街を散策すると、やはり至るところでチャイの露店を目にします。その形は店舗というより、路肩や建物のちょっとしたスペースでチャイを淹れ、ラフに置かれた椅子あるいは立ちながらチャイを飲むスタイル。足を止めて、バイクやリキシャ(インドの三輪バイク)を止めて、人が集まり一息つく時間。僕らが伝えたい「チャイというカルチャー」 はここジャイプルでもしっかりと感じることができました。 関連記事:「チャイ」というカルチャー
ジャイプルで飲むチャイは、紅茶のコクと生のジンジャーの口当たりが印象的。カレーもそうですが、暑い時こそスパイスの効いた熱々のチャイは身体に元気を与えてくれます。身体にこもった余分な体温を逃し、喧騒な街に疲れた心も優しく癒してくれます。
露店やレストラン以外でも、小さなお店や家族で営む工房などに行くと当たり前にチャイを振舞ってくれます。「冷めると美味しくないから、まずはゆっくりチャイを飲もう。」と、たまたま入った生地屋の店主のその言葉に(チャイ屋として)共感できて、なんだか嬉しく感じました。

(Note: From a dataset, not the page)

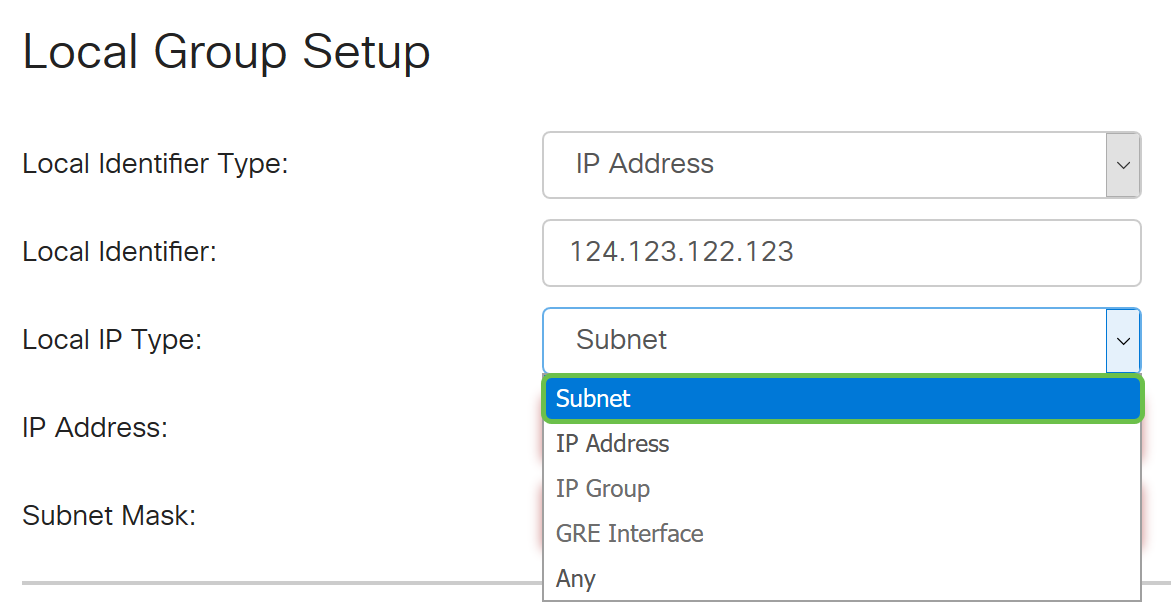Image resolution: width=1171 pixels, height=609 pixels.
Task: Click the Local Group Setup heading
Action: click(x=226, y=52)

ちなみにジャイプルでは昔ながらの素焼きの器にチャイを淹れてくれる露店をほとんど見かけませんでした。(小さな素焼きの器は飲み終えると、地面に叩きつけ割るスタイル。割れた器は雨風で土に還るスーパーエコカップです。)グラスか小さな紙コップ。僕らの行動範囲内にたまたまなかっただけなのか、それとも時代なのか。ほんの数年前までは何処に行っても当たり前に見かけていただけに少し残念でした。6年前初めて訪れたインドで、飲み終えた素焼きの器を持って帰りたいと尋ねると、「お前が割らないとそれを作る人の仕事がひとつなくなってしまう。」と言われたことを思い出しました。時代の変化で少しずつ暮らしが便利になっていく一方でなくなってしまう仕事と伝統。海外から新しいものやサービスがインドにも沢山入ってきているように感じた反面、インドには深く根付いた 決して変わる事のない、日常であり特別な 素敵な文化が沢山あると感じました。その一つが「チャイ」というカルチャーで、チャイの時間のあり方は何処の国にも通用する必要な時間だと思います。
自分たちがお店をオープンして日頃から思っていたことが、随所に感じることができたいい旅でした。
「だからチャイなんだ。」と再確認です。